Project Euler : Finding The nth Digit Of The Fractional Part Of Irrational Number

The Problem 40 of Project Euler required just a pencil and a paper to get the answer. We are given an irrational decimal fraction by concatenating consecutive integers:

0.123456789101112131415 …

The $12^{th}$ digit of this irrational number is 1 and is denoted as $d_{12}$ . The problem requires us to determine the product:

$d_1$ x $d_{10}$ x $d_{100}$ x $d_{1000}$ x $d_{10000}$ x $d_{100000}$ x $d_{1000000}$

A simple enumeration of digits and their positions works out easily.

To begin with, there are only 9 single digit numbers, namely, 1 – 9. So the first 9 places are occupied by single digit numbers.

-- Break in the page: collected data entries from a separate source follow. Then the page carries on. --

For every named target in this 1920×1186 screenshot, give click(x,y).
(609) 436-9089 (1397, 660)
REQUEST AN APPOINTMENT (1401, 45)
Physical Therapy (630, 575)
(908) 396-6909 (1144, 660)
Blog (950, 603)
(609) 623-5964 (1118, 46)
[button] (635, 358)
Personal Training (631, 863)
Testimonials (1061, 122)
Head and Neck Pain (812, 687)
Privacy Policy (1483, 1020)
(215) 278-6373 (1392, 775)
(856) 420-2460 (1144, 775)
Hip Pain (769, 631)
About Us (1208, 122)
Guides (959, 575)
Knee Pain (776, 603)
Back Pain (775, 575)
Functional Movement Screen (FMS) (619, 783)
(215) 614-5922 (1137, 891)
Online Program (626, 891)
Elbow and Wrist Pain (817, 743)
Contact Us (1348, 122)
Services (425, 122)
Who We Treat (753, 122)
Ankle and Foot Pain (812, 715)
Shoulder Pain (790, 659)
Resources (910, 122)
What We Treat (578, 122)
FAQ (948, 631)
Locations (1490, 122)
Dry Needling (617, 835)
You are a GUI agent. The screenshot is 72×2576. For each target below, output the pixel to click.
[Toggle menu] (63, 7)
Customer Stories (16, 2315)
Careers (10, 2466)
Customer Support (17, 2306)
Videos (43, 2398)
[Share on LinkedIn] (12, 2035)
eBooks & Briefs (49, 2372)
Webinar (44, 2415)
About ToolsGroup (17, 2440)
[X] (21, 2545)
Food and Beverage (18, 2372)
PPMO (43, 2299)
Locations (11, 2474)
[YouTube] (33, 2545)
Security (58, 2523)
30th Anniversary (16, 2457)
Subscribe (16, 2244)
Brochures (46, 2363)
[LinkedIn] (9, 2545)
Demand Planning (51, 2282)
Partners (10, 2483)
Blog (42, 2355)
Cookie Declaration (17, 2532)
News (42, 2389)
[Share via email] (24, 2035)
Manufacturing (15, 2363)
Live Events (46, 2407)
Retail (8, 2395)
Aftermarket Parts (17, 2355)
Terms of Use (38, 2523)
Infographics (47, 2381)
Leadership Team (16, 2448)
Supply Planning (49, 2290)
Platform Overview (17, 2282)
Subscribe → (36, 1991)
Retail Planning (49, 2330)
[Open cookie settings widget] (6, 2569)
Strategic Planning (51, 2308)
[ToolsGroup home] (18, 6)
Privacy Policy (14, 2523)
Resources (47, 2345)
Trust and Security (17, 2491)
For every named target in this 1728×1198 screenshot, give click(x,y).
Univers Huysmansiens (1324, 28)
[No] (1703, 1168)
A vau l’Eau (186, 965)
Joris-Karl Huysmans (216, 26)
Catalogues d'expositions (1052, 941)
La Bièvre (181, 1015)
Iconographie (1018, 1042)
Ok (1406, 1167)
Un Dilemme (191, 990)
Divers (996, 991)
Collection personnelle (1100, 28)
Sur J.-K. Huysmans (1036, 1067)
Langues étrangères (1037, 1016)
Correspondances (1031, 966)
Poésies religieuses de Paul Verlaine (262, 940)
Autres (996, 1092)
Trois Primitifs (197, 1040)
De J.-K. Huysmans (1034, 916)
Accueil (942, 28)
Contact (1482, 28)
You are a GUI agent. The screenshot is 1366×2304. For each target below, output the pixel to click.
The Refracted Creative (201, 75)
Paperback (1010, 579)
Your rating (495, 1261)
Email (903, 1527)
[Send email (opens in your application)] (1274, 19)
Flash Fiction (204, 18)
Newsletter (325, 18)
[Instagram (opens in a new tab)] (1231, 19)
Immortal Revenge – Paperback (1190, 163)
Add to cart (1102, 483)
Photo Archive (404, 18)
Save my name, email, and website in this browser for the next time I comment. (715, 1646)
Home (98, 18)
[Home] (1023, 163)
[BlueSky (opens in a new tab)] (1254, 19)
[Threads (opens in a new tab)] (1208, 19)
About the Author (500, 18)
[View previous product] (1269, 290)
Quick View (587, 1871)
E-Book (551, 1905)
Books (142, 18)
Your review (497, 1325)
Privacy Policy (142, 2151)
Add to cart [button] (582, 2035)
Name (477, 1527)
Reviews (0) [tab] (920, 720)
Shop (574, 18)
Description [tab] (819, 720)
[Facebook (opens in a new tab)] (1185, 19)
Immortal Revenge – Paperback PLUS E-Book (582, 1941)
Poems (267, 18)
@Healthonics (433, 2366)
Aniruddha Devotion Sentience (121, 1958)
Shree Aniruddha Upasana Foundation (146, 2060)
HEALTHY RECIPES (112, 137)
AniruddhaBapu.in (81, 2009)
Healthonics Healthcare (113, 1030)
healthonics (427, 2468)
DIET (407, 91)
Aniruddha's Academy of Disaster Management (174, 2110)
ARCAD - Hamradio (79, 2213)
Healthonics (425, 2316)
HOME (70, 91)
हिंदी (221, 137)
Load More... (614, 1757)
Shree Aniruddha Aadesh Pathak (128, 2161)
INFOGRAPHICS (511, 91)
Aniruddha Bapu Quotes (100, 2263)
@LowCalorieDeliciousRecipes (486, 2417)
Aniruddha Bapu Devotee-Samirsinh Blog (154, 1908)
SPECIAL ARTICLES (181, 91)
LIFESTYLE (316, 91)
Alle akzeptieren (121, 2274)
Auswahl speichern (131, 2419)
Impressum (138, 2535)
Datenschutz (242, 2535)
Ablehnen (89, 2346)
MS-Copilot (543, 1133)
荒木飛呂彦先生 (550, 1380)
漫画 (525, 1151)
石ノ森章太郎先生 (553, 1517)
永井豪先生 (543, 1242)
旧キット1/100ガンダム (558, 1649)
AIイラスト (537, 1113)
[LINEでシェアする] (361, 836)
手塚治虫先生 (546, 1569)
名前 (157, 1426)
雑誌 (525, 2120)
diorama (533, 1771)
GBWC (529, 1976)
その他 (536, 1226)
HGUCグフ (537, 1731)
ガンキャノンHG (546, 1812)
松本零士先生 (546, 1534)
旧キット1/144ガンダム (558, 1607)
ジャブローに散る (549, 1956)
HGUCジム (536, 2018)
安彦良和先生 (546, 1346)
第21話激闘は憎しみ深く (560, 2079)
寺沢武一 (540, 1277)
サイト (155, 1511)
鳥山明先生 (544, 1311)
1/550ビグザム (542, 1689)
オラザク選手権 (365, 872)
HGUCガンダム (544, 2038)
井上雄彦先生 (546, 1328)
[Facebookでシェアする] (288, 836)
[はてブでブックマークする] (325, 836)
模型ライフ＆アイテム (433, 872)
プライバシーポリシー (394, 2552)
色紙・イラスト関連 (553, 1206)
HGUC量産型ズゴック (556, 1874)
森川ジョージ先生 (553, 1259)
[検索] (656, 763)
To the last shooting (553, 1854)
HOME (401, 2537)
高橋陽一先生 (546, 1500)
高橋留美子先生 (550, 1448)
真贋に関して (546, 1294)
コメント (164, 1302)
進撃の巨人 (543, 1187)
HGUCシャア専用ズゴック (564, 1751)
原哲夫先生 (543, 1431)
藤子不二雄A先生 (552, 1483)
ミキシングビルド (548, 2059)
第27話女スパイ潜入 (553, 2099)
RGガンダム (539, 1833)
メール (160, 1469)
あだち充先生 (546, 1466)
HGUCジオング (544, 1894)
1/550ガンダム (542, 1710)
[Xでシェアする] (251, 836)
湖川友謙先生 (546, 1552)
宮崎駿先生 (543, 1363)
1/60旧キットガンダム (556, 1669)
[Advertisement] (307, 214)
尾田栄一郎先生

Next, there are 90 double digit numbers from 10 – 99. So these occupy a total of 180 places. We have now accounted for 189 places in out irrational number.

Determine the digits $d_{100}$ and $d_{1000}$ are as simple as illustrated below:

For $d_{100}$ :

Excess from last known digit position = 100 – 9 = 91

Numbers crossed in 91 positions = 91 / 2 = 45

Since the remainder is 1, we want the 1st digit of the 46th number from the one that appeared on position 9.

Thus the number we seek is 9 + 46 = 54, and the digit is therefore 5.

For $d_{1000}$ :

Excess from last known digit position = 1000 – 189 =18 1

Numbers crossed in 811 positions = 811 / 3 = 270

Since the remainder is 1, we want the 1st digit of the 271st number from the one that appeared on position 189.

Thus the number we seek is 99 + 271 = 370, and the digit is therefore 3.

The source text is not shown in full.